AB060. Lost expression of cell adhesion molecule 1 (CADM1) associated with bladder cancer progression and recurrence and its overexpression inhibited tumor cell malignant behaviors

OBJECTIVE: To investigate the function of CADM1 in bladder cancer malignant behaviors METHODS: This study assessed CADM1 expression in 84 cases of bladder tissues for association with clinicopathological parameters from bladder cancer patients and then investigated the effects of CADM1 overexpression on bladder cancer cells in vitro. RESULTS: Expression of CADM1 protein was significantly reduced in bladder cancer tissues (0.26±0.14) than in normal bladder mucosa (0.69±0.092; P<0.01), and methylation of CADM1 promoter was responsible for silence of CADM1 protein expression and significantly associated with tumor size, recurrence, pathology classification, and clinical stage (P<0.05). Overexpression of CADM1 protein inhibited tumor cell proliferation, but reduced tumor cell invasion capacity and induced tumor cell apoptosis in vitro. At the gene level, CADM1 expression upregulated caspase-3 activity and expression of Bax and p27 protein and downregulated levels of bcl-2, cyclinD1, cyclinE1, and CDK2 proteins.
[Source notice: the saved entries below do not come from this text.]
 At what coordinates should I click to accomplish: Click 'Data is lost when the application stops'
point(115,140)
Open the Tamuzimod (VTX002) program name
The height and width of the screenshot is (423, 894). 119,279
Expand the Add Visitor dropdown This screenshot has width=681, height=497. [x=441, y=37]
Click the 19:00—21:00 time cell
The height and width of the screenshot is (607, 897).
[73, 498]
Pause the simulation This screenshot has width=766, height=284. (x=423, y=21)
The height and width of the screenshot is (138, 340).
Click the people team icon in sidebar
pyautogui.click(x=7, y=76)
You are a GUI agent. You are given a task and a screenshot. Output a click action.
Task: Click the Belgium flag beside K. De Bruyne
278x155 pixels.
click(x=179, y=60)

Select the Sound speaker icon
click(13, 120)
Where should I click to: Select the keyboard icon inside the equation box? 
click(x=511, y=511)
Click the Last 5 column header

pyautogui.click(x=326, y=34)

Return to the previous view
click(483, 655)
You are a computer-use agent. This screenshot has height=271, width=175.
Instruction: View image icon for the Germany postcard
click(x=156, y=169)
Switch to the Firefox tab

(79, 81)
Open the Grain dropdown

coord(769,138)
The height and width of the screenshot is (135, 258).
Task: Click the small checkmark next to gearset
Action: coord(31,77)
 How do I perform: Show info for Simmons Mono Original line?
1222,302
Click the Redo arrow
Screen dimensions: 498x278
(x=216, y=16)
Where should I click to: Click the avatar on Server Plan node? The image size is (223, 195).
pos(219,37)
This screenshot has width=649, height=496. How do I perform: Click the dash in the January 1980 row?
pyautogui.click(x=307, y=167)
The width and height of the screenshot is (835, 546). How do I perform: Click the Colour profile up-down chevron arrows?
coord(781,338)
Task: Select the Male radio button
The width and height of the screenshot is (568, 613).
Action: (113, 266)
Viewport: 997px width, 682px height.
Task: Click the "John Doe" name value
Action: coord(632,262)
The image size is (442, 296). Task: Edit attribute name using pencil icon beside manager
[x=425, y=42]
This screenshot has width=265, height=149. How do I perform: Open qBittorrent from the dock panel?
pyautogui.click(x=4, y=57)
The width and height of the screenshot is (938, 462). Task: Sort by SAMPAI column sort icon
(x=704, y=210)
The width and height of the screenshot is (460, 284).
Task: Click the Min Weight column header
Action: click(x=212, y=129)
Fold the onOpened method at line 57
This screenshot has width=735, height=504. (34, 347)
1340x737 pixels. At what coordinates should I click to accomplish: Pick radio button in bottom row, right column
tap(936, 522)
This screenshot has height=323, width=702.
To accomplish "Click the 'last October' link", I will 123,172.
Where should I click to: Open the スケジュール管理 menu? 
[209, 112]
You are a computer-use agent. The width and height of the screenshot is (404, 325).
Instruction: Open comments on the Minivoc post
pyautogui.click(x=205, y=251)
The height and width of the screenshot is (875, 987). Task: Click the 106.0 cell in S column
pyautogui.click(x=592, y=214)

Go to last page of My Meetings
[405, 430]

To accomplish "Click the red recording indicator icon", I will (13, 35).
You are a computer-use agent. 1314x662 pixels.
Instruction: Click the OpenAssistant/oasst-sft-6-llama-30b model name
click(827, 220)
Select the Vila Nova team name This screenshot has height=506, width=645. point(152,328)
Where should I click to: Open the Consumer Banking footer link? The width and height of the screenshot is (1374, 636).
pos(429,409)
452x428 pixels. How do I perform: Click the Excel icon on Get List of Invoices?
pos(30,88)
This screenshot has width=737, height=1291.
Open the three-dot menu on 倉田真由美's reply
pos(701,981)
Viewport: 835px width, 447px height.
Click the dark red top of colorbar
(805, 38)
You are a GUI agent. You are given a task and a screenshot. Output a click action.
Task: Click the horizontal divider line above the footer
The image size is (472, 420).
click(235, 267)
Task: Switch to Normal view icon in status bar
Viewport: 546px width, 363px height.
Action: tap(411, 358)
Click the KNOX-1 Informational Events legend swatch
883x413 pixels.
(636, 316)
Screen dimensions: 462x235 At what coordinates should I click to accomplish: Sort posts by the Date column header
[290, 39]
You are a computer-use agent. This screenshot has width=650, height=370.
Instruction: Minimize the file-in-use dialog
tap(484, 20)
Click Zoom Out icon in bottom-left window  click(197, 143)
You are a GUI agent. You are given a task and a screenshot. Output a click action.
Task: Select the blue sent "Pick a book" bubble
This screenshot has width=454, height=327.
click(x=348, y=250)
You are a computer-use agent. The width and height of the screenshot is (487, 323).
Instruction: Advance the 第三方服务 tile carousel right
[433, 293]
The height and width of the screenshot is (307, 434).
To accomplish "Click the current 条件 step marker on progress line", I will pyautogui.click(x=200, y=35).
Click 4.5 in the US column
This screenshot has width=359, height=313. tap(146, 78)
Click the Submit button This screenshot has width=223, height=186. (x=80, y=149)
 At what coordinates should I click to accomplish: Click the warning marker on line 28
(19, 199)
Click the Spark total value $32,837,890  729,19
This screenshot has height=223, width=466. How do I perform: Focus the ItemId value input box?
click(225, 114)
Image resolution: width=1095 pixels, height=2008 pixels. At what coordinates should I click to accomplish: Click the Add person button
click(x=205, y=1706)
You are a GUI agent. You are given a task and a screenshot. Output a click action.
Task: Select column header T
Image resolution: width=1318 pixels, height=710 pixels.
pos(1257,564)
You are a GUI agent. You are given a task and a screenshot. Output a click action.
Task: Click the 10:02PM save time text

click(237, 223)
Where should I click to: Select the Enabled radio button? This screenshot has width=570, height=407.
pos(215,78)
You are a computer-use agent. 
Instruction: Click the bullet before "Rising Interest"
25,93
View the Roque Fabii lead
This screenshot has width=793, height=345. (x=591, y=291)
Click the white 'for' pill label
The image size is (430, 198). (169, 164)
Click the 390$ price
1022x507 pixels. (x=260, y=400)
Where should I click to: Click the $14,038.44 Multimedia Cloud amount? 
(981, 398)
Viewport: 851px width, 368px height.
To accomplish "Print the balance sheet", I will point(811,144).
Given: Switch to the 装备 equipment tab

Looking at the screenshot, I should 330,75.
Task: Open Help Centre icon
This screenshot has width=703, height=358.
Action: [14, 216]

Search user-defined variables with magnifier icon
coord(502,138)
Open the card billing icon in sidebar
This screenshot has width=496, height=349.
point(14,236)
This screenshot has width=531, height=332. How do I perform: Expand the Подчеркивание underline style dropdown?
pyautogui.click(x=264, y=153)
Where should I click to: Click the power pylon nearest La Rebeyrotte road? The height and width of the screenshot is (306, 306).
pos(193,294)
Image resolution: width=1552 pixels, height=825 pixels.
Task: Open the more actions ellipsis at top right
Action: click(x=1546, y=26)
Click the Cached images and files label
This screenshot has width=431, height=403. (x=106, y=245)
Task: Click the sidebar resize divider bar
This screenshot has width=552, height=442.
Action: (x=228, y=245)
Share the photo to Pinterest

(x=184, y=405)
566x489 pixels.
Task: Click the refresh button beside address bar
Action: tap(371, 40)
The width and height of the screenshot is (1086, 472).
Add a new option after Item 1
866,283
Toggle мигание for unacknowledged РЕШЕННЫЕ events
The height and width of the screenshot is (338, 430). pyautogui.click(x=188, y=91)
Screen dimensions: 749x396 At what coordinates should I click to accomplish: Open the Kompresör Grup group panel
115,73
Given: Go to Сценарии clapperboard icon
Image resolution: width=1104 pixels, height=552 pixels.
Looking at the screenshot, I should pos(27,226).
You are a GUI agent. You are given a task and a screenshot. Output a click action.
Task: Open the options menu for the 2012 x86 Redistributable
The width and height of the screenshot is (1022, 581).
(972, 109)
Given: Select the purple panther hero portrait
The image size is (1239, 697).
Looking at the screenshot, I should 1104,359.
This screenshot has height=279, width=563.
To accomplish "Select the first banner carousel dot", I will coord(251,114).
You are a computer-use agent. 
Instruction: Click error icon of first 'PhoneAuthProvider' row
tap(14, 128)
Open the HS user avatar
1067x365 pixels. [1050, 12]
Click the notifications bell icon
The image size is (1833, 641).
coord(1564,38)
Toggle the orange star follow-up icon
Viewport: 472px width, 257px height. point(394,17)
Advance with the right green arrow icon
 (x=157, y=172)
Moreover, overexpression of CADM1 regulated expression of epithelial to mesenchymal transition (EMT) markers, including increased expression of E-cadherin and β-catenin, whereas decreased the levels of Vimentin. CONCLUSIONS: This study demonstrated that lost expression of CADM1 protein could exert an essential role in development and progression of bladder cancer and suggests that CADM1 may be a novel molecular target for control of this disease in clinic.